Харьков, наиболее значительный город Слободской Украины, во второй половине XVIII столетия также демонстрировал приверженность живописной манере и прозападной иконографии. При этом иногда уровень качества не играл здесь значительной роли. Тем не менее, местных мастеров приглашали работать в Россию, в те центры, где была потребность в создании живописных икон34.
34 Известно, что при архиерейском доме в Ростове в 1780 году работал харьковский живописец Венедикт Бендерский. Именно так приведена его фамилия в публикациях XIX века (Описание Ростовского Ставропигиального первоклассного Спасо-Яковлевского-Димитриева монастыря и приписанного к нему Спасского, что на Песках. СПб., 1849. С. 19), и правильность ее воспроизведения проверить невозможно. Но скорее всего, это родственник Ивана Кендерского, чьи подписные работы того же времени сохранились и который дает яркий пример живописного примитива в южнорусском духе. Судя по их происхождению, этот мастер также работал в России.
Специфическое явление низовой художественной культуры, встречающееся в южных, собственно российских губерниях, представлявших собой контактную зону между Велико- и Малороссией, — народные иконы, выполненные на холсте в масляной технике и примитивной живописной манере. Оно появляется ближе к концу столетия и уходит далее в XIX век.

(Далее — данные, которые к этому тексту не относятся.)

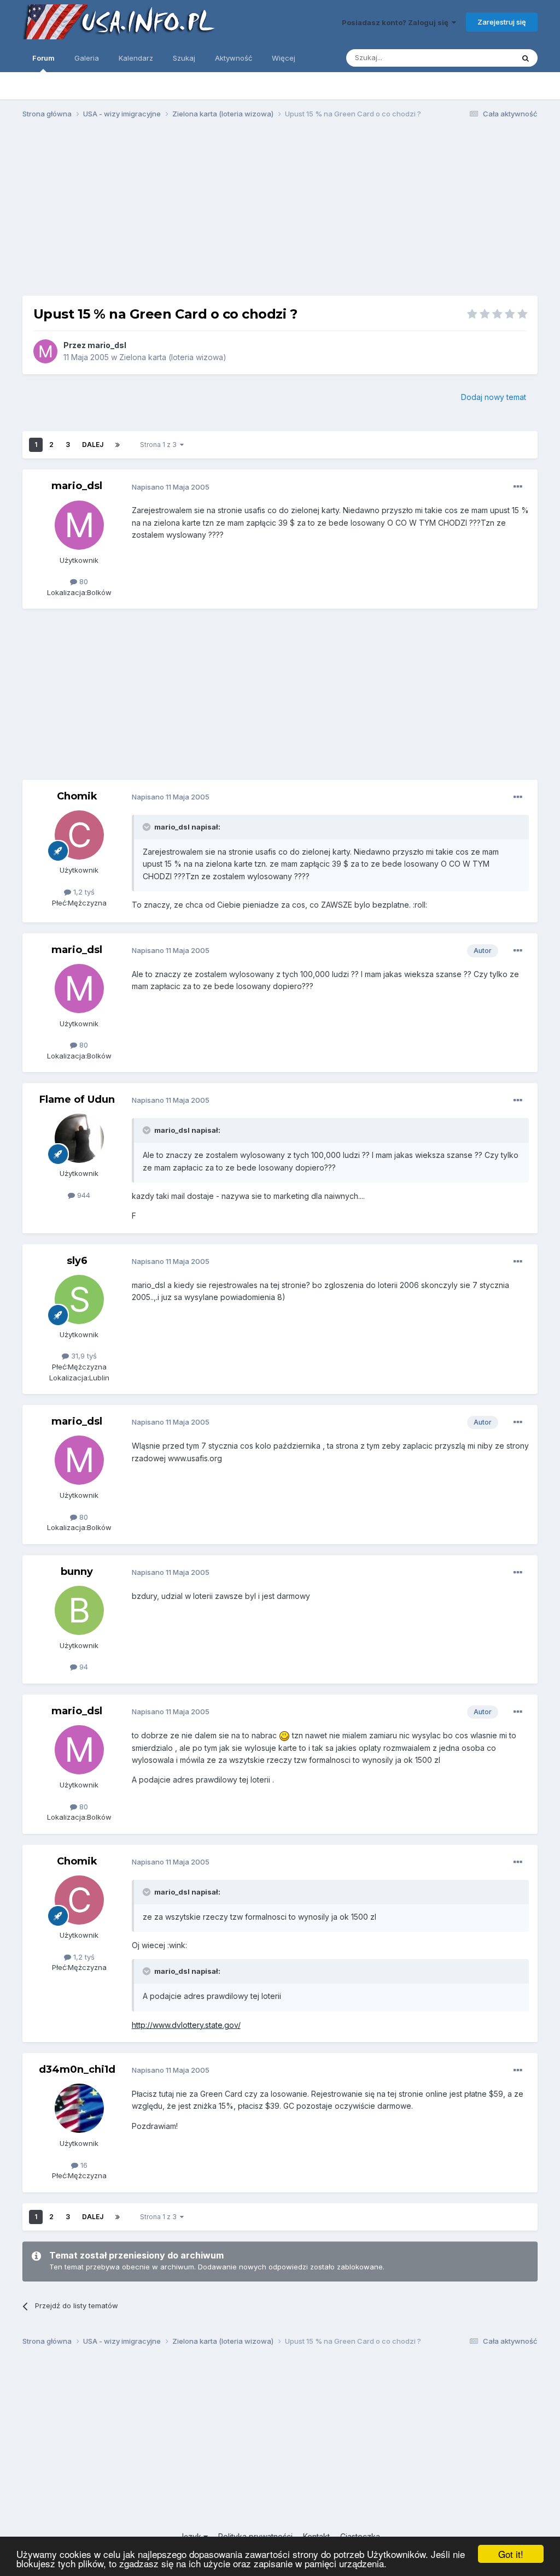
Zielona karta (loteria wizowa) (172, 357)
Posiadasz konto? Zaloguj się (397, 22)
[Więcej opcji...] (518, 486)
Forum (43, 58)
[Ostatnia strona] (117, 445)
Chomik (77, 796)
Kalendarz (136, 58)
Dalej (92, 444)
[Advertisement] (280, 212)
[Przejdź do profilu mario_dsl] (45, 351)
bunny (77, 1572)
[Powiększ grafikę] (284, 1735)
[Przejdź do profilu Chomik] (79, 835)
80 (82, 581)
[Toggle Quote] (148, 826)
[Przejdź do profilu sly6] (79, 1299)
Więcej (283, 58)
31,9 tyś (83, 1355)
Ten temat (482, 58)
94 (82, 1666)
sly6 (77, 1261)
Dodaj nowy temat (493, 397)
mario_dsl (107, 345)
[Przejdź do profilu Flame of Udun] (79, 1138)
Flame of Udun (77, 1099)
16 (83, 2165)
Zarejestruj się (501, 21)
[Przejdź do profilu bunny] (79, 1610)
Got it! (510, 2554)
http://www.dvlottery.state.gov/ (186, 2025)
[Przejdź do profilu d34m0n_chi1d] (79, 2108)
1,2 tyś (83, 891)
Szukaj (184, 58)
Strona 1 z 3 (160, 444)
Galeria (86, 58)
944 (82, 1195)
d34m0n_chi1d (77, 2069)
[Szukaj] (526, 58)
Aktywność (233, 58)
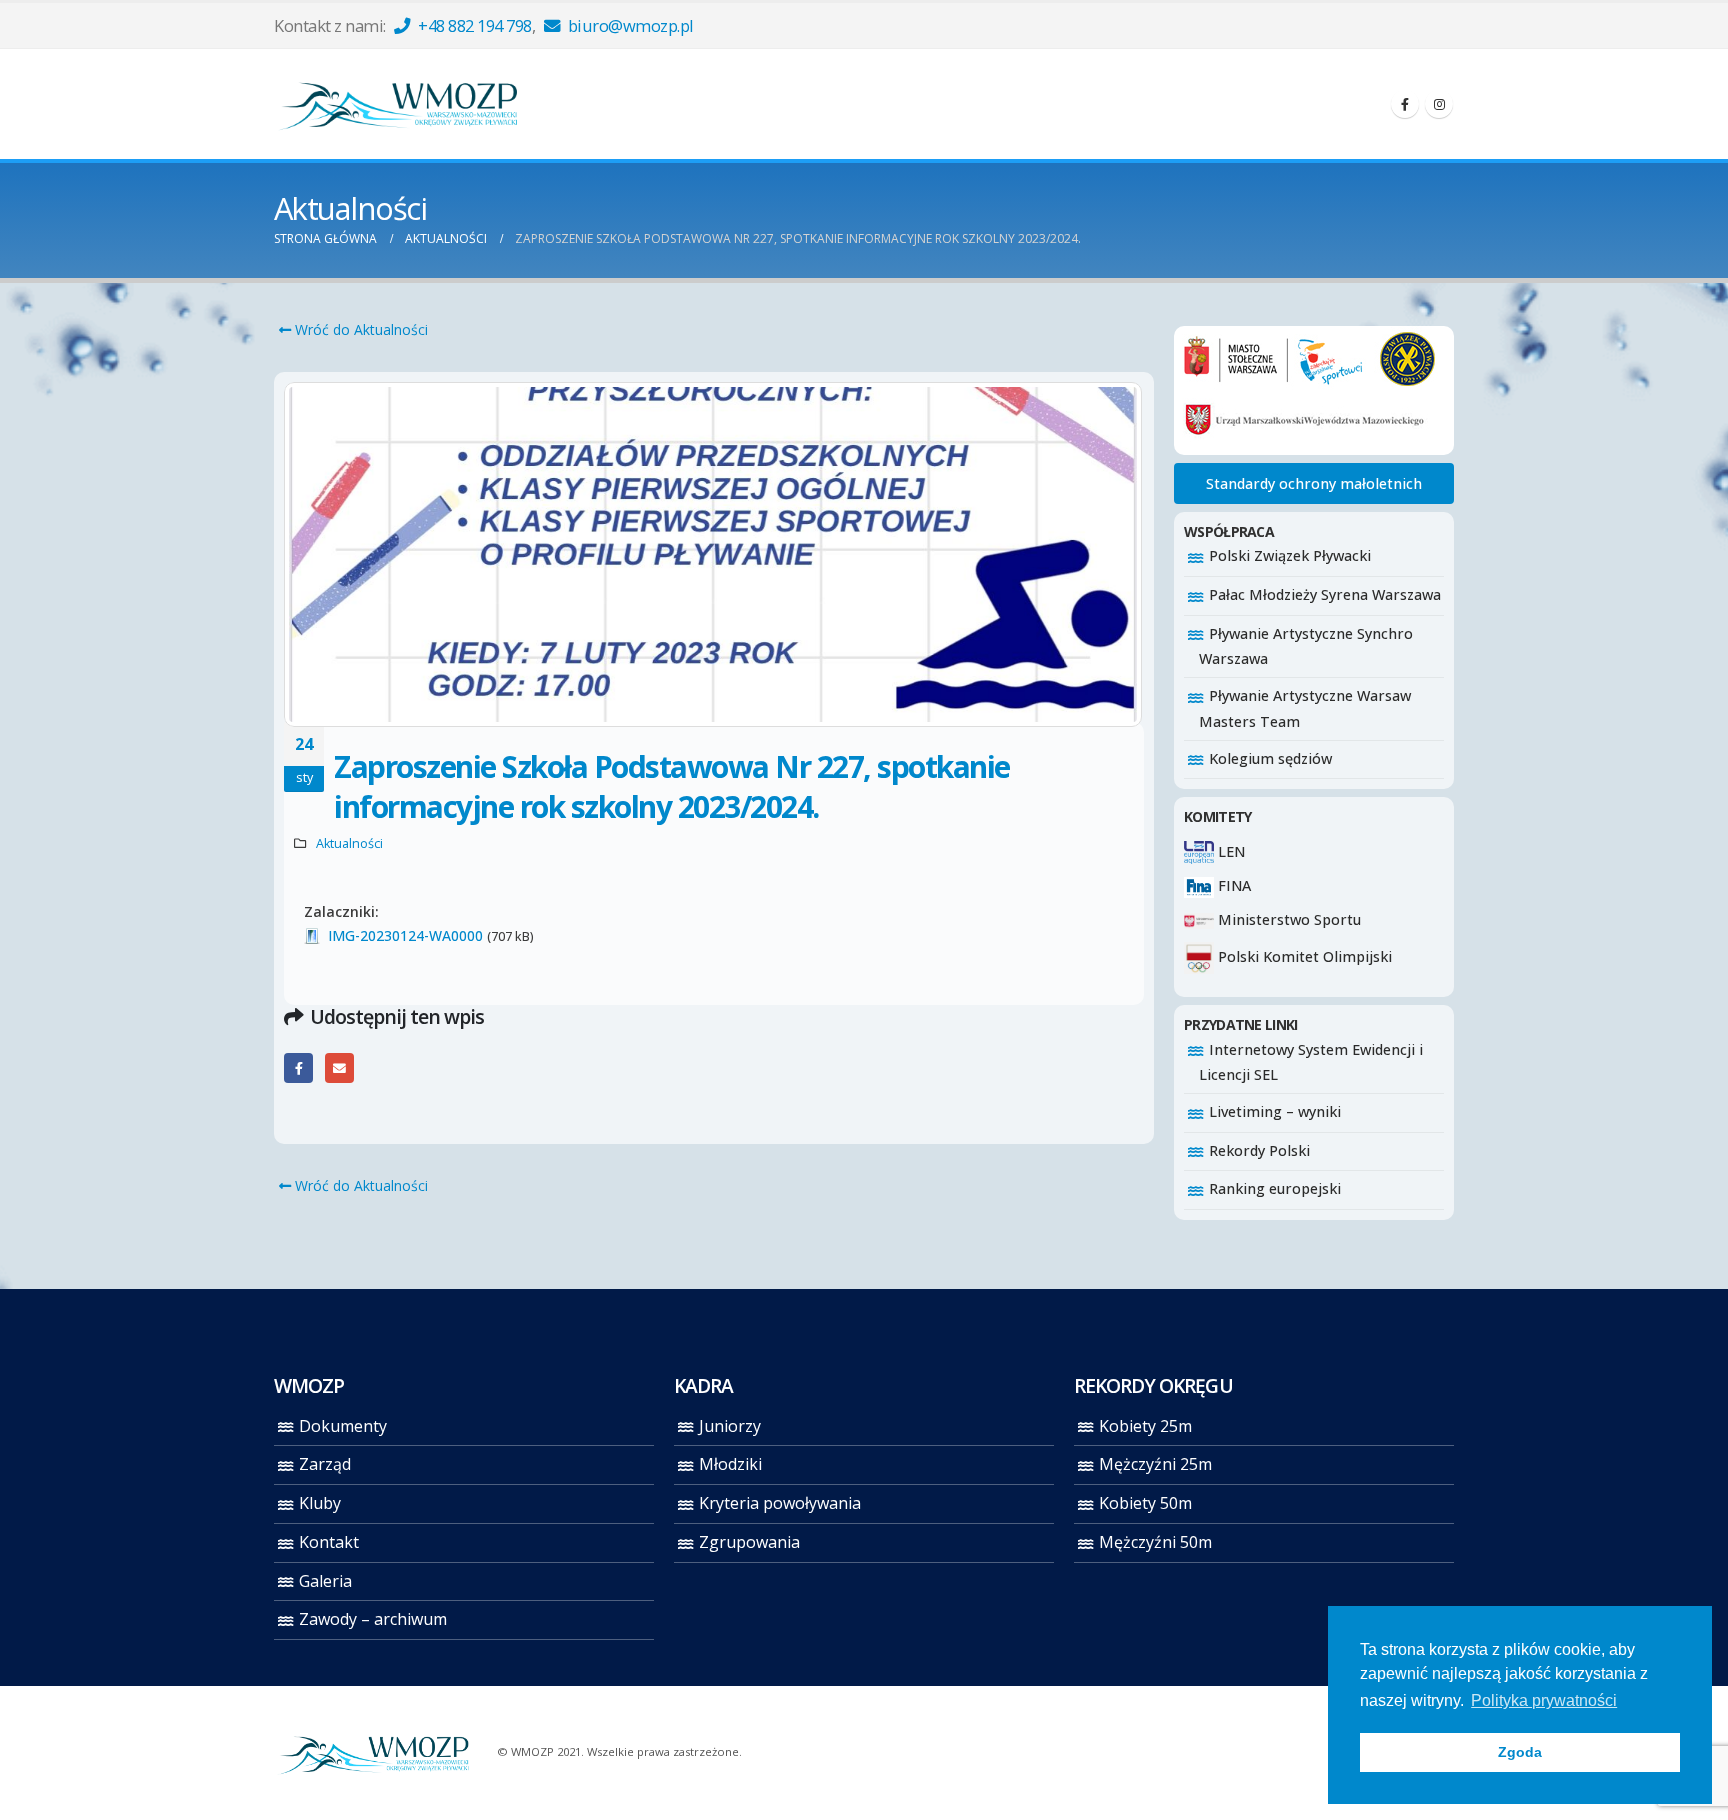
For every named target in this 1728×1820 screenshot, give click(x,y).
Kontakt (329, 1542)
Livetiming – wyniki (1275, 1111)
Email (339, 1067)
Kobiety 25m (1145, 1426)
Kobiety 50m (1145, 1503)
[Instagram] (1439, 104)
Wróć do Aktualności (359, 329)
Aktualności (349, 843)
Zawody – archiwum (373, 1619)
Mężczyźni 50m (1155, 1542)
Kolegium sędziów (1270, 758)
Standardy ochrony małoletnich (1314, 483)
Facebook (298, 1067)
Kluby (320, 1503)
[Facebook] (1405, 104)
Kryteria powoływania (780, 1503)
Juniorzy (730, 1426)
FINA (1232, 885)
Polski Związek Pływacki (1290, 555)
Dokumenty (343, 1426)
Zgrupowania (749, 1542)
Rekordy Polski (1259, 1150)
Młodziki (730, 1464)
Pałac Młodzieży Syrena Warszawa (1325, 594)
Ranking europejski (1275, 1188)
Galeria (325, 1581)
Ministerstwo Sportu (1287, 919)
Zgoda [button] (1520, 1752)
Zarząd (325, 1464)
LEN (1229, 851)
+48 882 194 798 (473, 25)
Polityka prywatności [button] (1544, 1700)
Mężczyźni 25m (1155, 1464)
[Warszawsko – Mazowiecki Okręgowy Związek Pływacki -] (399, 104)
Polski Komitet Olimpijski (1303, 956)
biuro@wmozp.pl (629, 25)
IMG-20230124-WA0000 (405, 935)
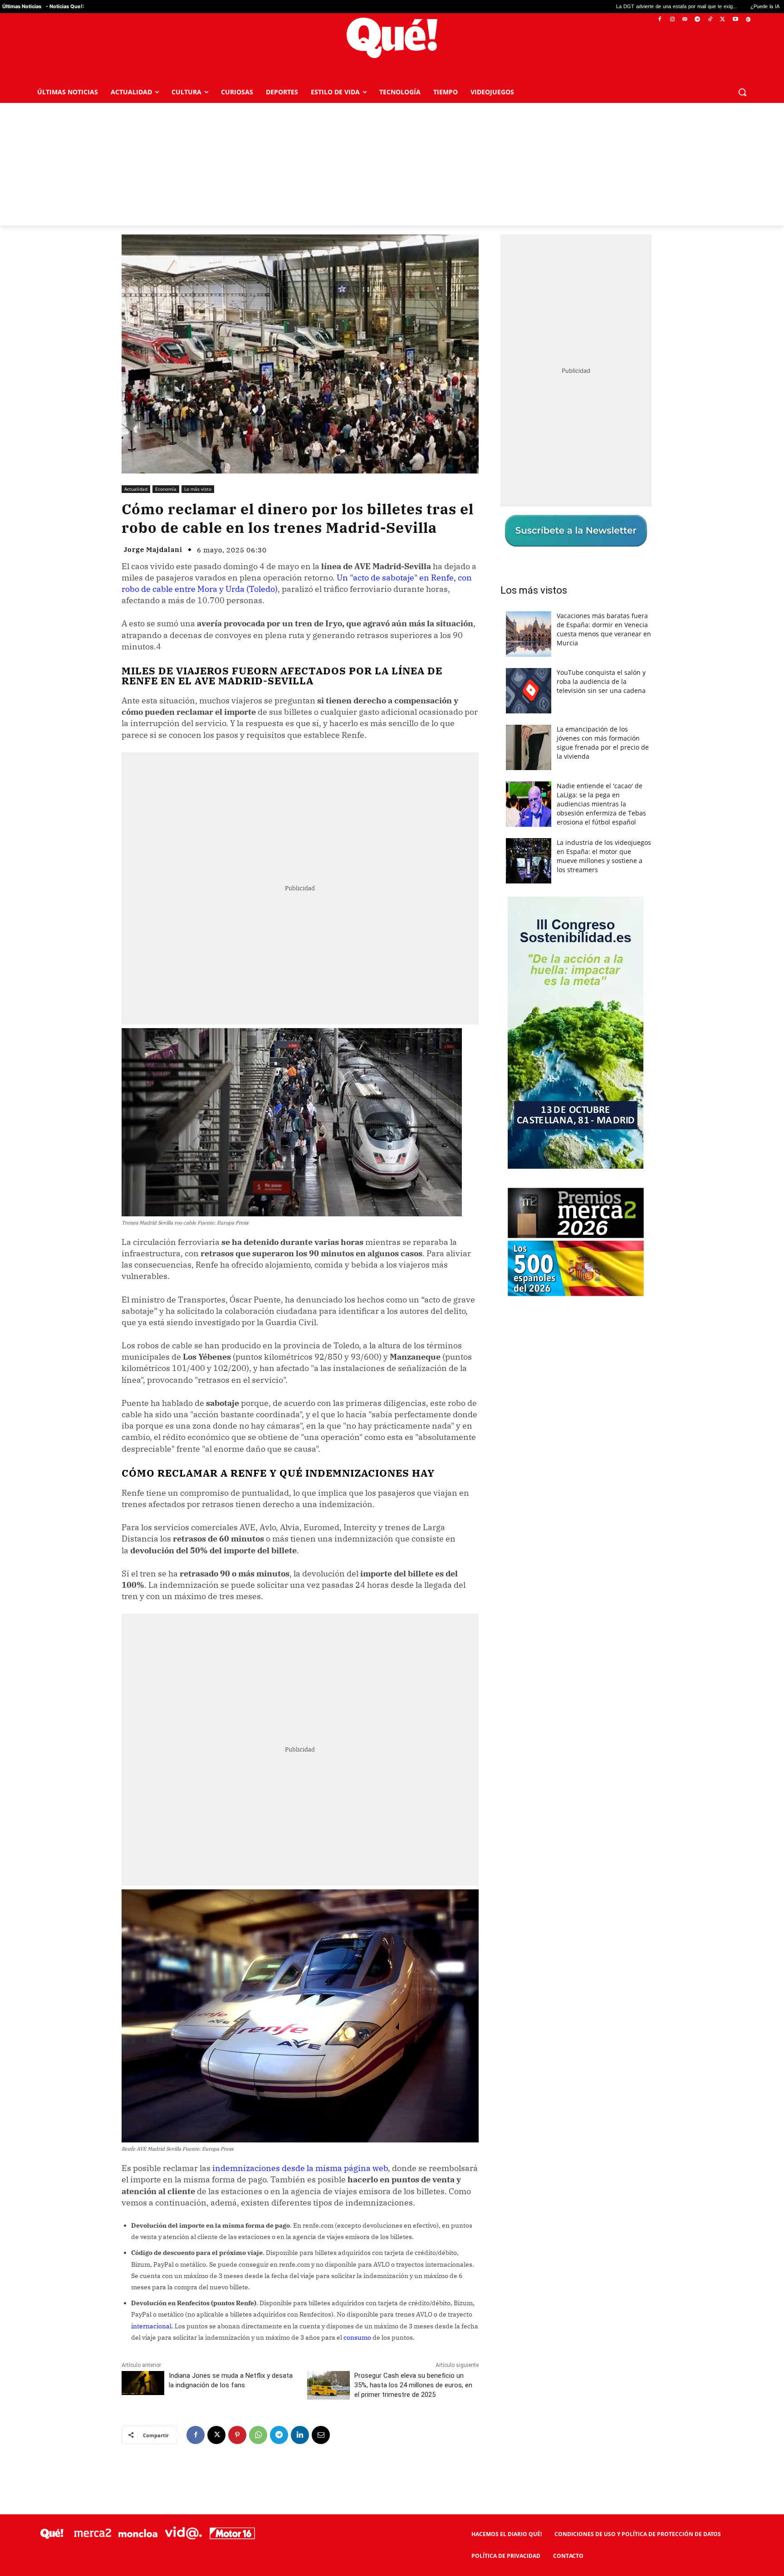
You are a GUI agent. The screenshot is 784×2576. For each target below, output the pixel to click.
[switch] (504, 1285)
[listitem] (392, 1265)
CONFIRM (329, 1419)
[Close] (549, 1142)
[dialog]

В иконописи традиционных художественных центров северо-запада России XVIII века можно проследить все главные стилистические тенденции. Имеющий богатейшую историю собственного иконописания Новгород, который сохранял свое значение почти до конца XVI столетия, в XVII веке, несмотря на обилие мастеров, пережил заметный упадок изобразительной традиции, которая приобрела черты провинциализма. В начале XVIII века качественный уровень местного иконописания постепенно возрастает, а стиль следует художественным принципам московской Оружейной палаты. Ведущим новгородским мастером в это время становится священник Георгий Алексеев († после 1728), представитель иконописной династии, происходивший из Тихвина35. В его творчестве явно прослеживается интерес к местным новгородским святыням — он писал мерные списки с чудотворной иконы Богоматери Знамения, а также любил изображать собор новгородских святых в собственной оригинальной иконографии. Его сын, Никифор Георгиев — дьякон, затем священник новгородского Софийского собора36, работавший во второй четверти столетия, — гораздо изощреннее в своей манере письма. Рядом с его произведениями работы отца выглядят простовато. Творчество Никифора Георгиева также развивалось в русле общих стилистических тенденций традиции Оружейной палаты. Ее влияние прослеживается в Новгороде практически на протяжении всего XVIII века. Живописное направление было занесено сюда извне, ближе к середине столетия. В нем здесь работал Дамиан Галик, украинец, происходивший из киевской иконописной династии. Его произведения, выполненные в масляной технике, несут все стилистические признаки барокко в южнорусском духе, сохраняя некую долю условности в золотых разделках одежд и сияниях нимбов.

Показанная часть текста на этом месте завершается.